··· BLOK TEKSTU ···

Nowi ateiści podzielają tę oświeceniową perspektywę i religię najczęściej utożsamiają z pierwotnym etapem rozwoju ludzkości, z niedojrzałością. Nowych ateistów łączy przekonanie, że religia jest anachronicznym reliktem czasów prehistorycznych. Zgodnie z oświeceniowym schematem postępu sądzą oni, że źródła religii tkwią w czasach, gdy mity, legendy i wierzenia pełniły funkcję „protonauki i prototechnologii”. Jak pisał Hitchens:

 

religia pochodzi z okresu ludzkiej prehistorii, gdy nikt […] nie miał najmniejszego pojęcia, jak się rzeczy mają11Christopher Hitchens, God is not Great: How Religion Poisons Everything, New York 2007, s. 64. .

··· DOSTARCZONY MATERIAŁ ···

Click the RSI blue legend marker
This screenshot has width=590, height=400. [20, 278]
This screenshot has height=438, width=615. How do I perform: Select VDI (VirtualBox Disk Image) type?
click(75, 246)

···

Zamień akapit z fragmentu o nowych ateistach, który zaczyna się od słów „Nowi ateiści podzielają”, na zwięzłą listę punktów z jego głównymi faktami.

**ROZWIĄZANIE PISEMNE:**
- Nowi ateiści podzielają perspektywę oświeceniową.
- Religię najczęściej utożsamiają z pierwotnym etapem rozwoju ludzkości, czyli z niedojrzałością.
- Łączy ich przekonanie, że religia jest anachronicznym reliktem czasów prehistorycznych.
- Zgodnie z oświeceniowym schematem postępu źródeł religii szukają w czasach, gdy mity, legendy i wierzenia pełniły funkcję „protonauki i prototechnologii”.
- Akapit kończy zapowiedź cytatu z Hitchensa.